Task to complete: What is needed is an exact transcription of the line containing "You are a GUI" and every line after it through the end of the entries below, with no pictures.

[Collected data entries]
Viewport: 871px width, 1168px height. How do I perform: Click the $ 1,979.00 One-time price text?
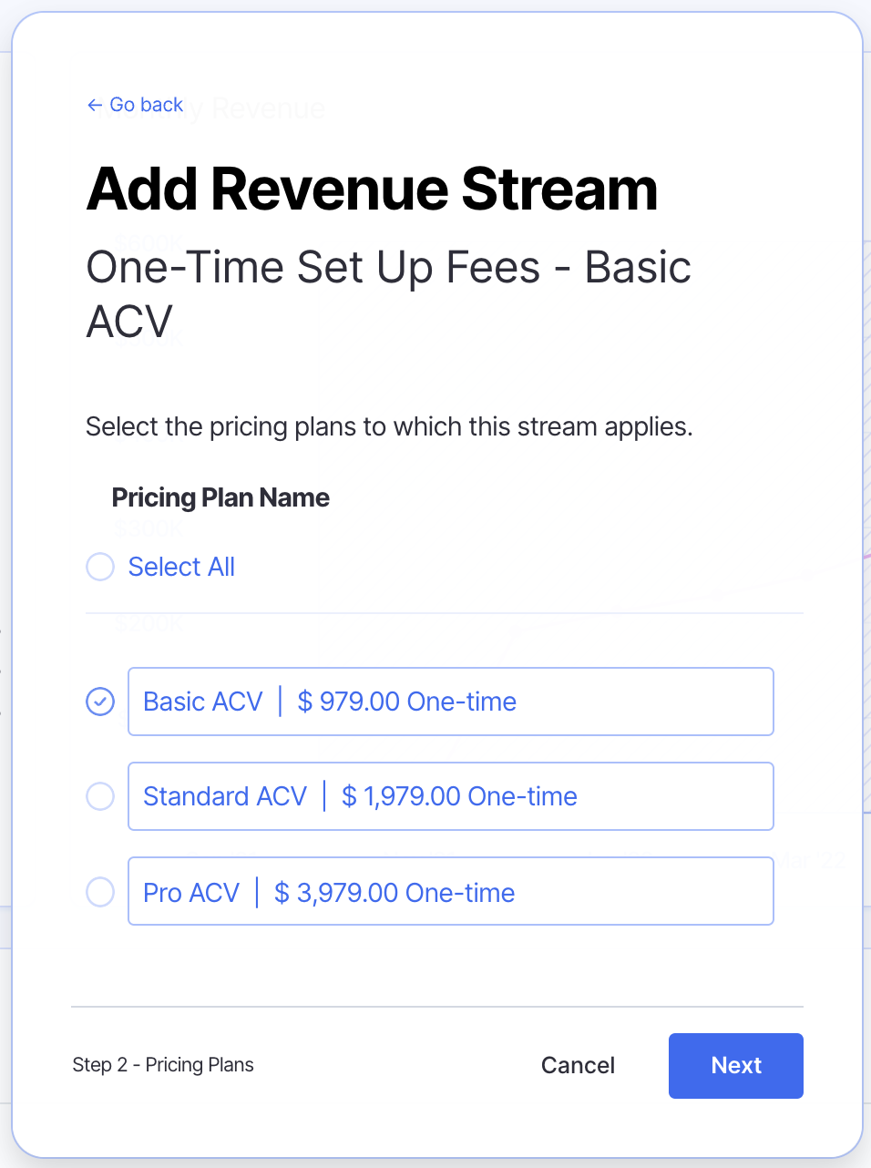coord(459,796)
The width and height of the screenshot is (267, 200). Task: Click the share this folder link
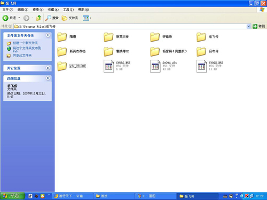tap(22, 55)
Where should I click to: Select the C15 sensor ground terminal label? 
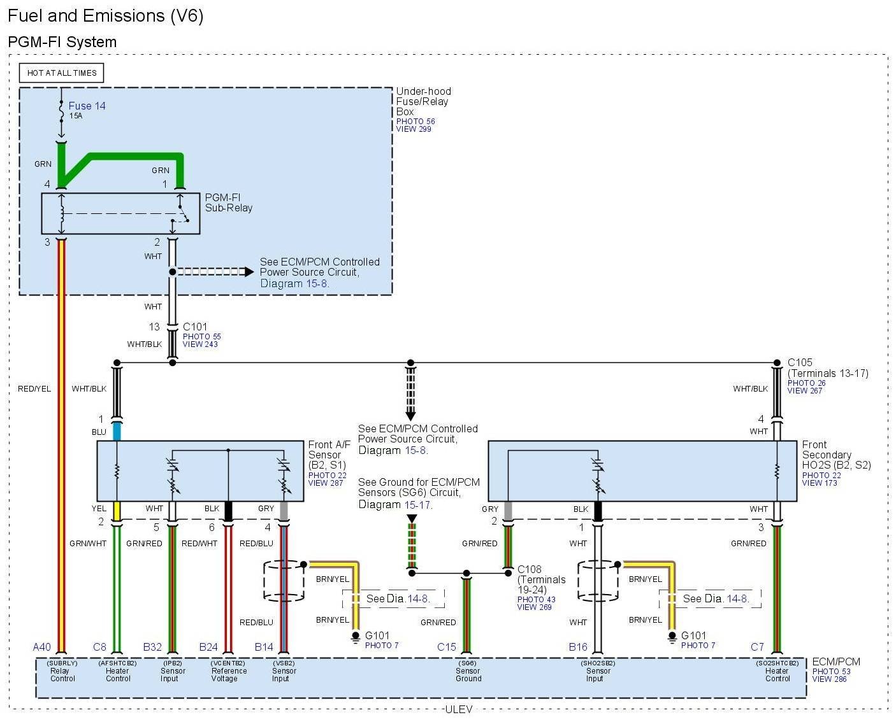(446, 647)
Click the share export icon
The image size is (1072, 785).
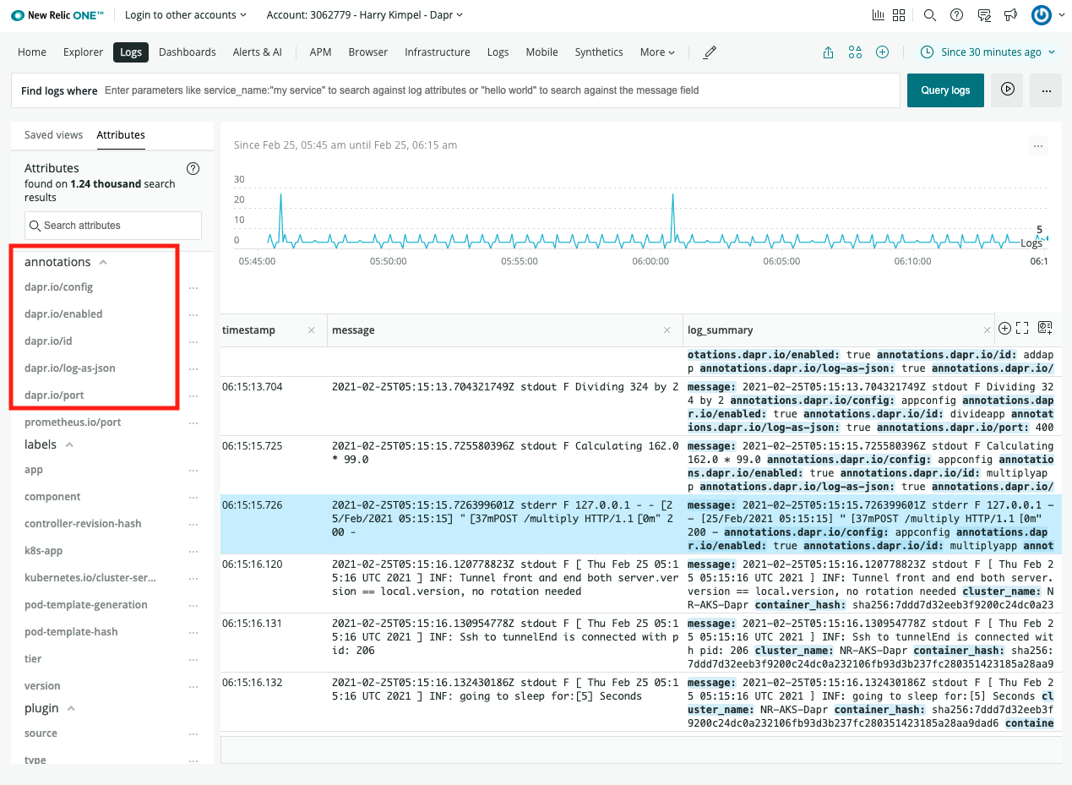[x=827, y=52]
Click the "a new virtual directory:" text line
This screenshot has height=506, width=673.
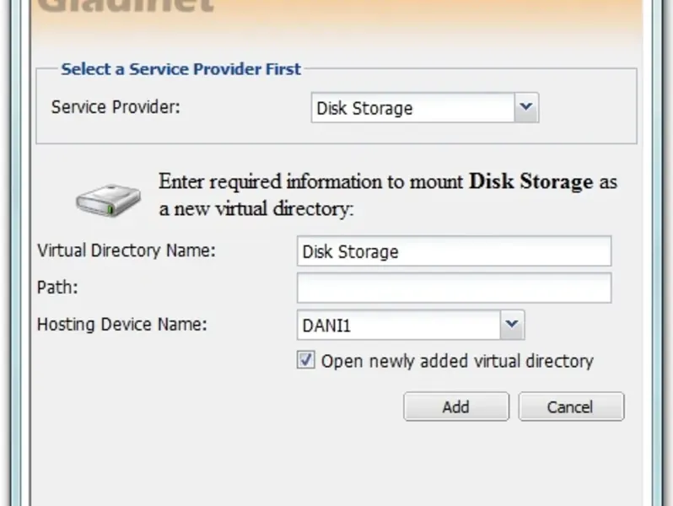point(256,209)
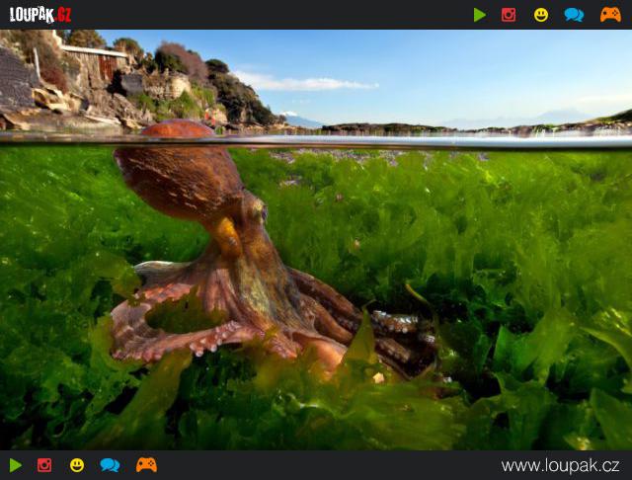The image size is (632, 480).
Task: Open the blue chat bubbles in top bar
Action: click(x=574, y=15)
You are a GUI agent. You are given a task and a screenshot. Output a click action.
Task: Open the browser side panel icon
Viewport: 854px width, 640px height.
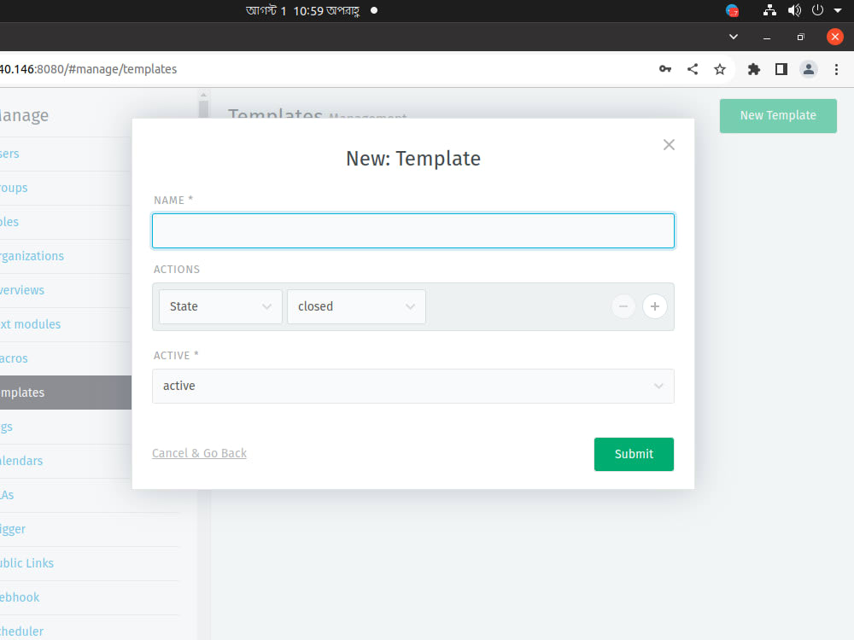coord(781,69)
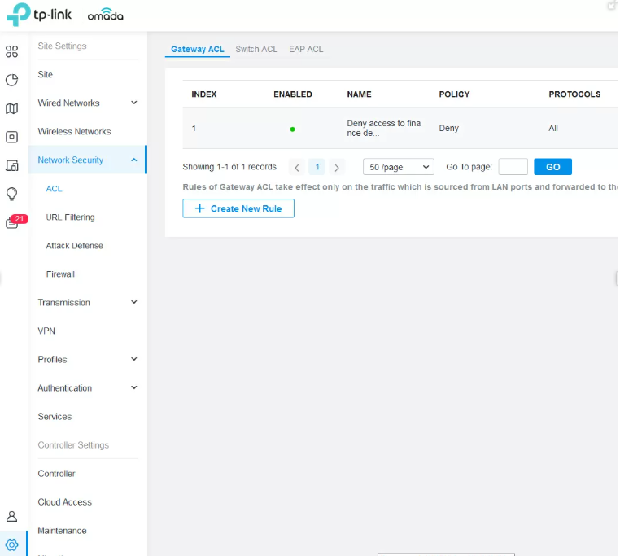Screen dimensions: 620x556
Task: Open the Map icon in sidebar
Action: coord(11,108)
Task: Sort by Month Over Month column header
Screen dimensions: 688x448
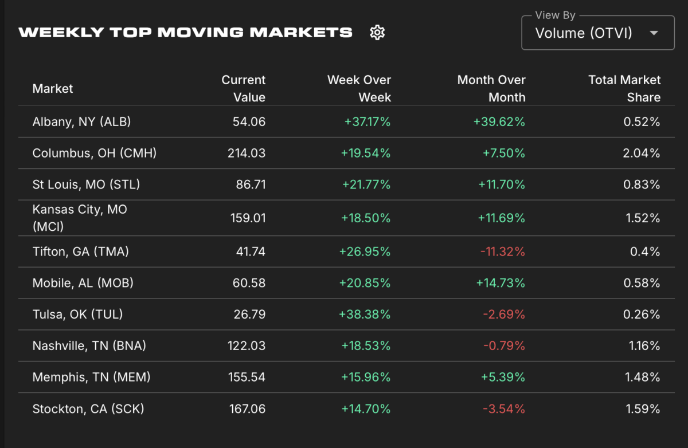Action: tap(491, 88)
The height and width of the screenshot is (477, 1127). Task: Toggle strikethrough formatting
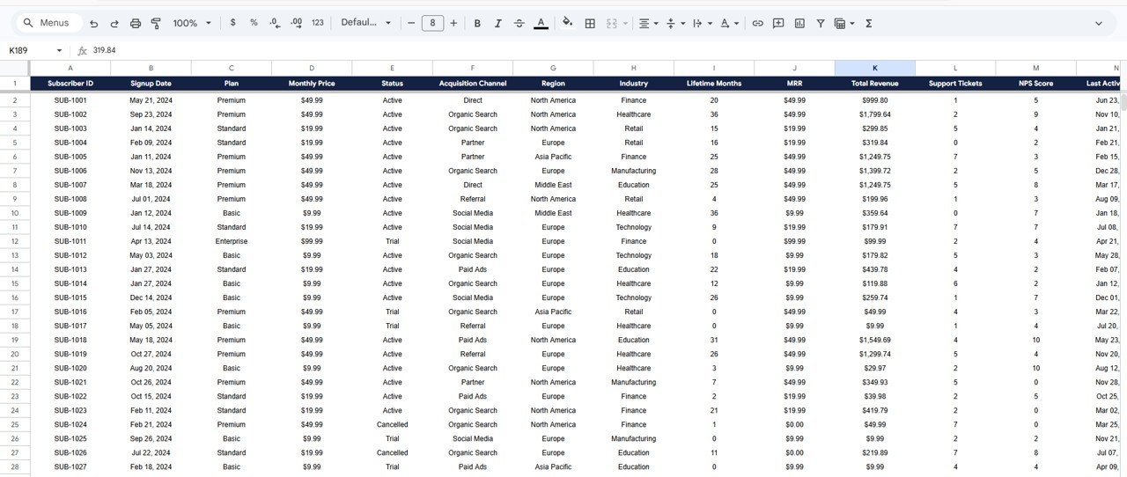click(x=519, y=23)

Answer to the problem:
You are a GUI agent. You are given a task and a screenshot. Output a click action.
Task: Open the browser side panel icon
Viewport: 854px width, 640px height.
coord(781,69)
Screen dimensions: 620x556
Task: Open the Map icon in sidebar
Action: coord(11,108)
Task: Sort by Month Over Month column header
Screen dimensions: 688x448
Action: tap(491, 88)
The height and width of the screenshot is (477, 1127). Task: Toggle strikethrough formatting
click(x=519, y=23)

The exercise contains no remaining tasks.